Extracted data

□ □ □ □

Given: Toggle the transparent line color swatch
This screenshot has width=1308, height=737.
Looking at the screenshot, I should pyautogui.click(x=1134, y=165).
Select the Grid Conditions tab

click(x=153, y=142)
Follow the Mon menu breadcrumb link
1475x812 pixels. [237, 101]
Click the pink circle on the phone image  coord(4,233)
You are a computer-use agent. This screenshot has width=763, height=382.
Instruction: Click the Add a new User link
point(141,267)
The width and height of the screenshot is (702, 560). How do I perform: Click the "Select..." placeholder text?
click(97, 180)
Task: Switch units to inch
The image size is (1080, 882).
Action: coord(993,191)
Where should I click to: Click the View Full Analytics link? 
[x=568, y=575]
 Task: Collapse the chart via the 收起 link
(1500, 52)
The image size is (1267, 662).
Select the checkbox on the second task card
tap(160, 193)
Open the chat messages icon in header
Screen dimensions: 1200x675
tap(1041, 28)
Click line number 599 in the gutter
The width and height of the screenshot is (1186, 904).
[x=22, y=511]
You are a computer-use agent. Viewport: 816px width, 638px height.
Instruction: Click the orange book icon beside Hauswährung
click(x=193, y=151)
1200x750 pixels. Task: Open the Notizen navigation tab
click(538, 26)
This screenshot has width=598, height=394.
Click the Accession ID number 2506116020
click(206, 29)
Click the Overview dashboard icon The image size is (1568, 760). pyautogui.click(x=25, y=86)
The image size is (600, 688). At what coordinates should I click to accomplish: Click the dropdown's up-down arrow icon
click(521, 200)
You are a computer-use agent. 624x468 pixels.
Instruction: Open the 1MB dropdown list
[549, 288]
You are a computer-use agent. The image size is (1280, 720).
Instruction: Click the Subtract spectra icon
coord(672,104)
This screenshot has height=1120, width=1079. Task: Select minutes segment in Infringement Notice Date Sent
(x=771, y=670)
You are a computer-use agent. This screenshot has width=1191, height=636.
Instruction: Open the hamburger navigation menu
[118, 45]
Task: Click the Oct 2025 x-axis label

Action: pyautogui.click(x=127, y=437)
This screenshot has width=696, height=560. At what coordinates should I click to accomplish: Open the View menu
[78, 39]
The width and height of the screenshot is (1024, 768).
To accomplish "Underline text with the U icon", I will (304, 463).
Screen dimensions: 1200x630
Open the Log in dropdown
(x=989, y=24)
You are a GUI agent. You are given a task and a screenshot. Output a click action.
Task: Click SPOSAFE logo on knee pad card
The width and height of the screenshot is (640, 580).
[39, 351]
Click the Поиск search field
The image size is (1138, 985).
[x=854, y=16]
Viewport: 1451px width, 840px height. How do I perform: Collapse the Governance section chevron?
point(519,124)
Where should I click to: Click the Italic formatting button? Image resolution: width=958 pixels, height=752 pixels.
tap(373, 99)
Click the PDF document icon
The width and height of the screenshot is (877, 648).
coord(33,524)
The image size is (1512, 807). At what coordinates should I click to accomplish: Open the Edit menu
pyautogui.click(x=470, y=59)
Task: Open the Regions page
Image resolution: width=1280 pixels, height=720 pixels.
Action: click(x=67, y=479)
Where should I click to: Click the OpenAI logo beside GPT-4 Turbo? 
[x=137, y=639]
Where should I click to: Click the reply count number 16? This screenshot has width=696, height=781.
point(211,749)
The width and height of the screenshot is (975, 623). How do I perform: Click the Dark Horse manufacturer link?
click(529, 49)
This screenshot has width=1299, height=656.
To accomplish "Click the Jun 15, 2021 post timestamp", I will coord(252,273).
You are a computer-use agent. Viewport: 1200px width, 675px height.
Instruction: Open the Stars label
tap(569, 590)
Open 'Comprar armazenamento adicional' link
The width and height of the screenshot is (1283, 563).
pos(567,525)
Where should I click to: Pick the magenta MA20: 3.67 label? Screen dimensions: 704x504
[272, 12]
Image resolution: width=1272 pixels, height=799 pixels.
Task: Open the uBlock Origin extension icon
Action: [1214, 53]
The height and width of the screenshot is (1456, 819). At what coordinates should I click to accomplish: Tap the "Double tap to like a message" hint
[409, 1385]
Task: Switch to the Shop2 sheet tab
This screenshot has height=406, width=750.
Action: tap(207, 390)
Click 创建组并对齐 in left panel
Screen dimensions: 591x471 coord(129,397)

□ □ □ □

Exercise description
Output each line of the listing above that has "Switch".

Task solution
Task: Switch units to inch
Task: Switch to the Shop2 sheet tab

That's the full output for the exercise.